Lambda the Ultimate

Womble
started 7/10/2001; 6:23:35 AM - last post 7/11/2001; 9:50:41 AM

7/10/2001; 6:23:35 AM (reads: 2098, responses: 4)

Womble

Womble is a lightweight tool for extracting object models from Java bytecode. From bytecode, Womble extracts object associations, inheritance links, and class dependences. Womble also infers types in collections (such as hashtables), so that the class in the collection, rather than the collection class, appears in the object model. The object association edges are annotated with mutability and multiplcity information which is automatically extracted.

This looks interesting. I see Womble uses DOT to draw the graphs, and I had trouble installing DOT when I tried a year or two ago.

I think that the ability to decompile bytecodes to meaningful diagrams should tell us something about the sad state of programming languages. To see what I mean, reflect on how machine language is removed from high-level languages, in terms of abstraction power.

I wonder if we need a program analysis department? This is an important area of study, of course.

Posted to OOP by Ehud Lamm on 7/10/01; 6:24:50 AM

John Lawter - Re: Womble

7/10/2001; 7:43:11 AM (reads: 1051, responses: 0)
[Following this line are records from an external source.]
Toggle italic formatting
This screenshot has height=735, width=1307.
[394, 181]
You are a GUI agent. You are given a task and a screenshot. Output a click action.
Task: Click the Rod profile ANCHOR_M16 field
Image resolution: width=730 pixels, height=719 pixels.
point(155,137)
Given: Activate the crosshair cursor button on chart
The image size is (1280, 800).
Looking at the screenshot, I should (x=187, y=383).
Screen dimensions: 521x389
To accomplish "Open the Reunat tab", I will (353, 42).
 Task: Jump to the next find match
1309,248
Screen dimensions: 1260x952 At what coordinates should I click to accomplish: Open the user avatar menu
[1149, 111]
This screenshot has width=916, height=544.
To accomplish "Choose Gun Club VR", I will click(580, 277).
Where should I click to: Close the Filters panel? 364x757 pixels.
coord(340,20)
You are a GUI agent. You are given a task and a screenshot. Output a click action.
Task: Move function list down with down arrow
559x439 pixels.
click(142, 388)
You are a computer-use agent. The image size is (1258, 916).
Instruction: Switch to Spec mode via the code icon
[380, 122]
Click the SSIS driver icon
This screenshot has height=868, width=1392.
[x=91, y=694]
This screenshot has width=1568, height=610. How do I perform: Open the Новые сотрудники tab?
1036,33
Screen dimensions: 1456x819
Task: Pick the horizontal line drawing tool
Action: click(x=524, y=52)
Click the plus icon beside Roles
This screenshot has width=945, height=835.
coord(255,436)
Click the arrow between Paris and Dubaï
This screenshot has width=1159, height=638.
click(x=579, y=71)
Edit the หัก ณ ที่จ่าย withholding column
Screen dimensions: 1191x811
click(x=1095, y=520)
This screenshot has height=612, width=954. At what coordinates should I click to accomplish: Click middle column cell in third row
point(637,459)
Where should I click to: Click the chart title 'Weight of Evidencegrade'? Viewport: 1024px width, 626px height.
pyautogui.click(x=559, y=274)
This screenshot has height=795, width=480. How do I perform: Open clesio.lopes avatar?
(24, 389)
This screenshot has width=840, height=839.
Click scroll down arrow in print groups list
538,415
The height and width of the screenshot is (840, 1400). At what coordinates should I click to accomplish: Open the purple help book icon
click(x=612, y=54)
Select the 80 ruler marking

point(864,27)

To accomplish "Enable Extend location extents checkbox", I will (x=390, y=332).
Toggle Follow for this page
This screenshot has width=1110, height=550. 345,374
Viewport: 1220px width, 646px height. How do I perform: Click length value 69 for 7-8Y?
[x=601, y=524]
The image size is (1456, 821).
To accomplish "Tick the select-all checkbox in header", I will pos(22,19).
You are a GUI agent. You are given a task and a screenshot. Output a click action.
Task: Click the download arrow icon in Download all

I think that the ability to decompile bytecodes to meaningful diagrams should tell us something about the sad state of programming languages

I'm not sure I understand what you mean by this. I mean, isn't it good that Java is using a machine language which *preserves* information (that is, if you consider compilation a compression process, the compression of Java source into Java bytecode is less lossy than the compression of, say, C into machine language ) ?

(or have I answered my own question ....)

I agree with you that Womble sounds interesting; along with tools like jad it can make up for poor documentation, when source isn't available.

Ehud Lamm - Re: Womble

7/10/2001; 10:58:29 AM (reads: 1032, responses: 0)

Well, aside from VM fascination I don't see why VM bytecode should preserve the information in the high level source. Where do you draw the line? Why shouldn't we program the VMs directly?

Seems to me that high level languages are supposed to offer better abstractions, and better structuring methods for large system, than what's available at the machine or virtual machine level.

That' why I find situations like this to be fishy. Is it really that the VM is expressive, or that the source language isn't?

John Lawter - Re: Womble

7/10/2001; 2:00:23 PM (reads: 1028, responses: 0)

Well, I think some information is useful. From a debugging standpoint, (and this is purely a personal thing) when I print a reference, I like seeing the class of the object it refers to, along with the object's location in memory. Java's VM isn't the only one that does this, right ? Don't Lisp VMs also "tag" pointers ?

I think a language designer must draw the line when the info being preserved isn't useful to the runtime system. For example, in some circumstances, it may be useful to tag a method or variable with a permission or capability, so that the runtime system can ensure that only approved classes are calling or accessing it. Also, code segments could be tagged "initialization only" or something, so that code used only once per program execution could be flushed from cache right away rather than taking up space.

Ehud Lamm - Re: Womble

7/11/2001; 9:50:41 AM (reads: 992, responses: 0)

There's quite a difference between retaining information for debugging purposes, and having to retain the information for correct execution.

Some languages, think of Scheme as an example, are based on retaining type information. An optimizer can sometimes reduce the amount of information that needs to be handled during runtime.

More static languages are designed in such a way that all type information (for example) that is not directly needed becuase of explicit mechanisms like late binding, can be reasoned about and eliminated during compile time. Without good reasons to do otherwise, I find this approach better.

Some of this discussion pertains to the discussion on generics in the CLR, which touched on carrying type information during runtime.